─── Source text ───
Major Breakthroughs Towards Cellulostic Biofuel: Updated

UPDATE: MIT Technology Review provides coverage fo the Mascoma Cellulostic biofuel advances and provides an estimate of the cost improvement. Mascoma, a cellulosic biofuels company based in Lebanon, NH, reports significant advances in its goal of simplifying the cellulosic ethanol process by skipping the use of costly enzymes, which could potentially reduce cellulosic ethanol’s production costs by 20 to 30 percent.

Existing technology to produce ethanol from cellulosic sources involves a multistep process: plant material such as paper pulp and switchgrass are first pretreated, to separate cellulose from the rest of the plant matter. Cellulose is then mixed with enzymes that break it down into sugars. Yeast then takes over to ferment the sugars into ethanol.

As a less costly alternative, Mascoma researchers are engineering microbes to combine the last two steps of the process: breaking down cellulose, and converting sugars into ethanol. They say that if they can get microorganisms to make ethanol at sufficiently high rates, they can reduce the amount of expensive enzymes needed to break down cellulose, which can normally take up half of ethanol’s production costs.
─── Supplied material ───
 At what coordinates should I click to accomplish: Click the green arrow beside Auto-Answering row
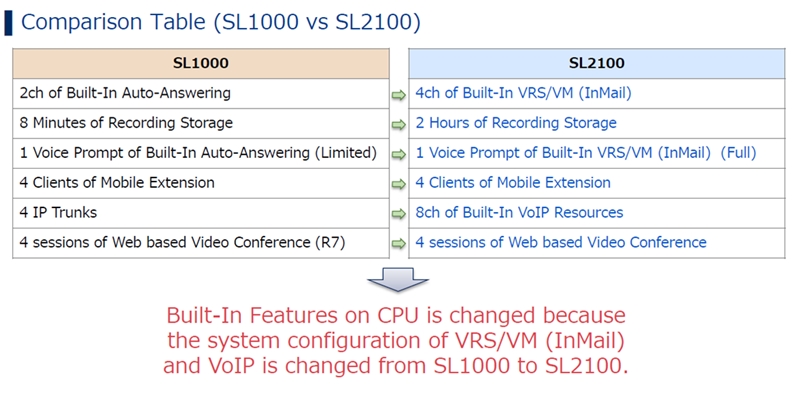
───
From the article on cellulosic biofuel above, return the passage between "As a less costly" and "ethanol’s production costs.", inclusive, reproduced word for word.

As a less costly alternative, Mascoma researchers are engineering microbes to combine the last two steps of the process: breaking down cellulose, and converting sugars into ethanol. They say that if they can get microorganisms to make ethanol at sufficiently high rates, they can reduce the amount of expensive enzymes needed to break down cellulose, which can normally take up half of ethanol’s production costs.